Python | Polynomial Regression Implementation

Why Polynomial Regression:

  • There are some relationships that the researcher suggests are curvilinear. It is clear that such cases will include a polynomial term.
  • Inspection of residuals. If we try to fit a linear model to curved data, the scatter plot of the residuals (y-axis) on the predictor (x-axis) will have many positive residuals in the middle. Therefore, this is not appropriate in such a situation.
  • Conventional multiple linear regression analysis assumes that all explanatory variables are independent. This assumption is not fulfilled in a polynomial regression model.

Using polynomial regression:
They are mainly used to define or describe a non-linear phenomenon such as:

  • The rate of tissue growth.
  • The progression of disease epidemics
  • The distribution of carbon isotopes in lake sediments

The main purpose of the regression analysis is modeling the expected value of the dependent variable y in terms of the value of the independent variable x. In simple regression, we used the following equation —

  y  = a + bx + e 

Here y — dependent variable, a — intersection y, b — slope, and e — error rate.

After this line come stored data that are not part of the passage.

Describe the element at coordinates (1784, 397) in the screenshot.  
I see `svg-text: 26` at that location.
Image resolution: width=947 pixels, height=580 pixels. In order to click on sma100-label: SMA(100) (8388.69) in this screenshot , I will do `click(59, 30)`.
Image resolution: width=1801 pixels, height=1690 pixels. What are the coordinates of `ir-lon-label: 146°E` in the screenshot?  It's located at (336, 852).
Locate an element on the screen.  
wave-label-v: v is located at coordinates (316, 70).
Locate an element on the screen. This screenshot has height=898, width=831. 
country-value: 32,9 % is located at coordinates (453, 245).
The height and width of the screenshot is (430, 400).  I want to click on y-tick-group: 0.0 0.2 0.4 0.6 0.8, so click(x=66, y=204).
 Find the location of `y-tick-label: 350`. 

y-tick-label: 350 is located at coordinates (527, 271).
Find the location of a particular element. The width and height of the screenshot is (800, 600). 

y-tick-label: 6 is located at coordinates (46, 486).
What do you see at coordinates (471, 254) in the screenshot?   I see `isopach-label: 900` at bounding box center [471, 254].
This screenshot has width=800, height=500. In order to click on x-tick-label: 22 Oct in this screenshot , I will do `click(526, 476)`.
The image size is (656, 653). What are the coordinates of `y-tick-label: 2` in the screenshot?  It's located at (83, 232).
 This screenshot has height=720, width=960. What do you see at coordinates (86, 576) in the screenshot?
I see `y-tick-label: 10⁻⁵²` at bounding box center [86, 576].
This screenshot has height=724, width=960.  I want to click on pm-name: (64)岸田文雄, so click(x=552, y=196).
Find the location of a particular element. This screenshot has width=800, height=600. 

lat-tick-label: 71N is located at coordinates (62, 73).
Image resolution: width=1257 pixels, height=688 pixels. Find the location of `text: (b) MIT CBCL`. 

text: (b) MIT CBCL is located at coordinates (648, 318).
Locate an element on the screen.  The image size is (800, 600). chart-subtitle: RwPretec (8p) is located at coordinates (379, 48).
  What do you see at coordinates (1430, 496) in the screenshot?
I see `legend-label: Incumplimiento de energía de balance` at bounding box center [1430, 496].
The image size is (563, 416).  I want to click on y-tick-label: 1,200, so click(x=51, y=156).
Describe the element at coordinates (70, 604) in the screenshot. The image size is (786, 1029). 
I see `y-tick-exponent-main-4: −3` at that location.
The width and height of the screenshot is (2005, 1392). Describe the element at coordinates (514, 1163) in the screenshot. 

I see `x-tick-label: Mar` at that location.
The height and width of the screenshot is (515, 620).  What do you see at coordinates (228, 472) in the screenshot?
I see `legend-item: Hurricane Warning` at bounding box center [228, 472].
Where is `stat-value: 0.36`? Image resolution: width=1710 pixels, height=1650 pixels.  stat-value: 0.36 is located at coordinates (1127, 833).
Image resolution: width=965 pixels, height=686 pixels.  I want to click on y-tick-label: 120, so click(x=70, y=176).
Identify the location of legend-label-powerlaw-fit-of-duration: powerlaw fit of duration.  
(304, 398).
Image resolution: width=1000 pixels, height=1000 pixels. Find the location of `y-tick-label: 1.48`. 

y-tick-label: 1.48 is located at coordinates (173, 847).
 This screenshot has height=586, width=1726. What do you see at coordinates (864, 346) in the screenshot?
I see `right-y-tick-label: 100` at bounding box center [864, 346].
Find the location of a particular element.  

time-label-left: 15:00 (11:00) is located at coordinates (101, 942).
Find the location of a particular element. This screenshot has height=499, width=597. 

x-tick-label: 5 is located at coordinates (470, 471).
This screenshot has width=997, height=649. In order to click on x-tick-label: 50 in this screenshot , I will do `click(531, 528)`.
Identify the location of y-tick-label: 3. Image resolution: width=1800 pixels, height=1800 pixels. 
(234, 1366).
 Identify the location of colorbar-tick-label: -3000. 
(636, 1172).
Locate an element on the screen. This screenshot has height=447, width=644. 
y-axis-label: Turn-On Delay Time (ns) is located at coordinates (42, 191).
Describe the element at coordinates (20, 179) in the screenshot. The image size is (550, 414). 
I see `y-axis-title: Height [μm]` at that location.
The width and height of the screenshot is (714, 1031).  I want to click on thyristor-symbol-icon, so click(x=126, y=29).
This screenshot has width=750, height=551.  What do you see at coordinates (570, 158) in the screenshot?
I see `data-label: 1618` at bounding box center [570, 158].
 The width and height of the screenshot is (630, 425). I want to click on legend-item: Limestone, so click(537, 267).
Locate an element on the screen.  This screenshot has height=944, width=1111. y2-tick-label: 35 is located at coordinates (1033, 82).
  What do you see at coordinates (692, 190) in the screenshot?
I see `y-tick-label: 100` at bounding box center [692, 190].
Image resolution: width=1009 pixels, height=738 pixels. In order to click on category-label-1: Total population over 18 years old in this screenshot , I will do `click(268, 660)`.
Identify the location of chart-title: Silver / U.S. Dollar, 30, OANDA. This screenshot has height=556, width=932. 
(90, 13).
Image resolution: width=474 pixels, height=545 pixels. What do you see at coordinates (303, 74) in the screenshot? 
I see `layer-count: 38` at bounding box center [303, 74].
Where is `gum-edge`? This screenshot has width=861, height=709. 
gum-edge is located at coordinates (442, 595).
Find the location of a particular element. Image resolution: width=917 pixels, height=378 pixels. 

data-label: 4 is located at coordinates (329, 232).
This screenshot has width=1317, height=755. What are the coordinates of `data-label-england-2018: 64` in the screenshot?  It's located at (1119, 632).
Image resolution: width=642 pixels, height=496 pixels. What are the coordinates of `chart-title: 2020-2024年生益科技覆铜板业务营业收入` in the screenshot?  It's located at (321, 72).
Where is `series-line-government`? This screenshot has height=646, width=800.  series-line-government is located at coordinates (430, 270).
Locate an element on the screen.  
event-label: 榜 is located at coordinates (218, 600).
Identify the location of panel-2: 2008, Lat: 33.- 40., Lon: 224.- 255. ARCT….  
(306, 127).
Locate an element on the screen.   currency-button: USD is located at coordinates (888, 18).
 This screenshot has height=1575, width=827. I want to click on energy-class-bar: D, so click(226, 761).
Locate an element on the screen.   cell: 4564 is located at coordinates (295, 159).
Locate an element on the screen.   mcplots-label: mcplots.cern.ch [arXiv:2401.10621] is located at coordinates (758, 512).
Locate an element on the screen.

In many cases, this linear model will not work. For example, if we analyze the production of a chemical synthesis in terms of the temperature at which the synthesis occurs, then we use a quadratic model.

  y  = a + b1x + b2 ^ 2 + e 

Here y — dependent variable of x, a — intercept y, and e — error rate.

In general, we can simulate it for the nth value.

  y  = a + b1x + b2x ^ 2 + ... . + bnx ^ n 

Since the regression function is linear in terms of unknown variables, therefore, these models are linear in terms of estimation.

Therefore, using the least squares method, let`s calculate the answer value which is y.

Polynomial Regression in Python:
To get the dataset used for polynomial regression analysis, press here .

Step 1: Importing libraries and datasets
Import important libraries and dataset that we use to perform polynomial regression.

# Importing libraries

import numpy as np

import matplotlib.pyplot as plt

import pandas as pd

# Import dataset

datas = pd.read_csv ( `data.csv` )


Step 2: Split the dataset into 2 components

Split the dataset into two components, i.e. X and yX will contain a column between 1 and 2.y will contain column 2.

X = datas.iloc [:, 1 : 2 ]. Values ​​

y = datas.iloc [:, 2 ]. values ​​

Step 3: Fitting the linear regression to the dataset

Fitting the linear regression model in two components.

# Fit linear regression to the dataset

from sklearn. linear_model import LinearRegression

lin = LinearRegression () (X , y)

Step 4: Fitting a polynomial regression to a dataset

Fitting a polynomial regression model to two components X and y.

# Fitting polynomial regression to the dataset

from sklearn.preprocessing import PolynomialFeatures


poly = PolynomialFeatures (degree = 4 )

X_poly = poly.fit_transform (X) (X_poly, y)

lin2 = LinearRegression () (X_poly, y)

Step 5: In this step, we visualize the linear regression results using scatter plot.

# Visualize linear regression results

plt.scatter (X , y, color = `blue` )


plt.plot (X, lin.predict (X), color = ` red` )

plt.title ( `Linear Regression` )

plt.xlabel ( `Temperature` )

plt.ylabel ( `Pressure` ) ()

Step 6: Render the polynomial regression results using a scatter plot.

# Visualization of polynomial regression results

plt.scatter (X, y, color = `blue` )


plt.plot (X, lin2.predict (poly.fit_transform (X)), color = `red` )

plt.title ( `Polynomial Regression` )

plt.xlabel ( `Temperature` )

plt.ylabel ( `Pressure` ) ()

Step 7: Predicting a new result with linear and polynomial regression.

# Predict a new result using linear regression

lin.predict ( 110.0 )

# Predict new result using polynomial regression

lin2.predict (poly.fit_transform ( 110.0 ))

Benefits of using polynomial regression:

  • A wide range of functions can be tailored for this .
  • A polynomial generally matches a wide range of curvature.
  • A polynomial provides the best approximation of the relationship between dependent and independent.

Disadvantages polynomial regression

  • They are too sensitive to outliers.
  • Having one or two outliers in the data can seriously affect the results of nonlinear analysis.
  • Also, unfortunately, there are fewer model validation tools for detecting outliers in nonlinear regression than for linear regression.